===== INPUT DATA =====

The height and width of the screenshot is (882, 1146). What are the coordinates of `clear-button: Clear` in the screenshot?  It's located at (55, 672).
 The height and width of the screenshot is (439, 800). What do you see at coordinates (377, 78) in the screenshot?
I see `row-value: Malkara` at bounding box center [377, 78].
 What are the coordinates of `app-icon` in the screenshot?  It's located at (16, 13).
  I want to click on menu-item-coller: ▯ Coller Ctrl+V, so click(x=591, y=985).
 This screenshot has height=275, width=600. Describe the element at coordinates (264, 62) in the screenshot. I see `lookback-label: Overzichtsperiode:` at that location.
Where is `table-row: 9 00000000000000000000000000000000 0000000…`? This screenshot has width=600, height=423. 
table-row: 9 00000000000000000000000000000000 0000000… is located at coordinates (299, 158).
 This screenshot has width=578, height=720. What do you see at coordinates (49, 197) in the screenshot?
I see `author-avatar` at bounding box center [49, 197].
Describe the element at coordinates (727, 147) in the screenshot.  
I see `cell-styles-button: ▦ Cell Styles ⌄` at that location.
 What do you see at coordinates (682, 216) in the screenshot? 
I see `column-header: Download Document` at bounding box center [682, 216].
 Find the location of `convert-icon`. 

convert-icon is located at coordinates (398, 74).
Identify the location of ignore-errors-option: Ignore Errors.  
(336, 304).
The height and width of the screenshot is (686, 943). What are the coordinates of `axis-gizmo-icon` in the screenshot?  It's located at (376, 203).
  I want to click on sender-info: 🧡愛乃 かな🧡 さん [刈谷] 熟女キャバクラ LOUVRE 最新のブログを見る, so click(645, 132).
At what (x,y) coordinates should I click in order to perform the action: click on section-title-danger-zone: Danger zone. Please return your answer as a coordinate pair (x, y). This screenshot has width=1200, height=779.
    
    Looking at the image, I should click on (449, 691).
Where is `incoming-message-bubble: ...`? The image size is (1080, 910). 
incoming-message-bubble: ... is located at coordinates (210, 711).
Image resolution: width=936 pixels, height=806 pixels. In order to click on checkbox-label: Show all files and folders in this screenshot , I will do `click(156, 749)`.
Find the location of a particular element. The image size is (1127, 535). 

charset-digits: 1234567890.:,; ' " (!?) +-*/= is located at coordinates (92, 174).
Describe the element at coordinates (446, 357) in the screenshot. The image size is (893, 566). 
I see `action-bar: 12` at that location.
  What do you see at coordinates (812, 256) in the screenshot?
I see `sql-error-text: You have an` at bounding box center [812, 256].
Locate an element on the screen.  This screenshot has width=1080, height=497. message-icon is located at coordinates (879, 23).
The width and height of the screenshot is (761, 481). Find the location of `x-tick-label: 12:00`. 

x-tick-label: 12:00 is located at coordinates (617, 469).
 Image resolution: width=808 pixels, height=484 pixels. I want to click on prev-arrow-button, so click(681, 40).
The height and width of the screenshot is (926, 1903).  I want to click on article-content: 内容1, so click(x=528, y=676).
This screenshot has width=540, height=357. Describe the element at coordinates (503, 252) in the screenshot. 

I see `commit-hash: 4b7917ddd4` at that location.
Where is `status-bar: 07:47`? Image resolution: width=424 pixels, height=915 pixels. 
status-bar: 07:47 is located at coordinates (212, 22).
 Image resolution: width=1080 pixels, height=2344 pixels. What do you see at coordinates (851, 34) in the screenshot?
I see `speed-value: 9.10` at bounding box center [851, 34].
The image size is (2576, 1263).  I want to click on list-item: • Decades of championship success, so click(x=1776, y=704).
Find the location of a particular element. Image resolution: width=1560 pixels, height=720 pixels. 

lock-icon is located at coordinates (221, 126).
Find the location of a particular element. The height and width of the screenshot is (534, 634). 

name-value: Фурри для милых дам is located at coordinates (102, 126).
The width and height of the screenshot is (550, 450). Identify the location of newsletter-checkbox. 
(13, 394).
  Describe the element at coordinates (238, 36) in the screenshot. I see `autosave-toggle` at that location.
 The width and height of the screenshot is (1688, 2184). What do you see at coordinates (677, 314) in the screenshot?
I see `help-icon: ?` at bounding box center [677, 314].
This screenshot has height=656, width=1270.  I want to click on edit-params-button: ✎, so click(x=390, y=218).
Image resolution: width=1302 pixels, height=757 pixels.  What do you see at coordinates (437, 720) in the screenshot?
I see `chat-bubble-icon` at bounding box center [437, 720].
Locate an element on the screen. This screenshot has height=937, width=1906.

=====

**TO DO**
Set down these lines again word for word, starting at the line that contains "Describe the element at coordinates (446, 357)" and ending after the line that contains "This screenshot has height=656, width=1270.".

**EXPECTED ANSWER**
Describe the element at coordinates (446, 357) in the screenshot. The image size is (893, 566). 
I see `action-bar: 12` at that location.
  What do you see at coordinates (812, 256) in the screenshot?
I see `sql-error-text: You have an` at bounding box center [812, 256].
Locate an element on the screen.  This screenshot has width=1080, height=497. message-icon is located at coordinates (879, 23).
The width and height of the screenshot is (761, 481). Find the location of `x-tick-label: 12:00`. 

x-tick-label: 12:00 is located at coordinates (617, 469).
 Image resolution: width=808 pixels, height=484 pixels. I want to click on prev-arrow-button, so click(681, 40).
The height and width of the screenshot is (926, 1903).  I want to click on article-content: 内容1, so click(x=528, y=676).
This screenshot has width=540, height=357. Describe the element at coordinates (503, 252) in the screenshot. 

I see `commit-hash: 4b7917ddd4` at that location.
Where is `status-bar: 07:47`? Image resolution: width=424 pixels, height=915 pixels. 
status-bar: 07:47 is located at coordinates (212, 22).
 Image resolution: width=1080 pixels, height=2344 pixels. What do you see at coordinates (851, 34) in the screenshot?
I see `speed-value: 9.10` at bounding box center [851, 34].
The image size is (2576, 1263).  I want to click on list-item: • Decades of championship success, so click(x=1776, y=704).
Find the location of a particular element. Image resolution: width=1560 pixels, height=720 pixels. 

lock-icon is located at coordinates (221, 126).
Find the location of a particular element. The height and width of the screenshot is (534, 634). 

name-value: Фурри для милых дам is located at coordinates (102, 126).
The width and height of the screenshot is (550, 450). Identify the location of newsletter-checkbox. 
(13, 394).
  Describe the element at coordinates (238, 36) in the screenshot. I see `autosave-toggle` at that location.
 The width and height of the screenshot is (1688, 2184). What do you see at coordinates (677, 314) in the screenshot?
I see `help-icon: ?` at bounding box center [677, 314].
This screenshot has height=656, width=1270.  I want to click on edit-params-button: ✎, so click(x=390, y=218).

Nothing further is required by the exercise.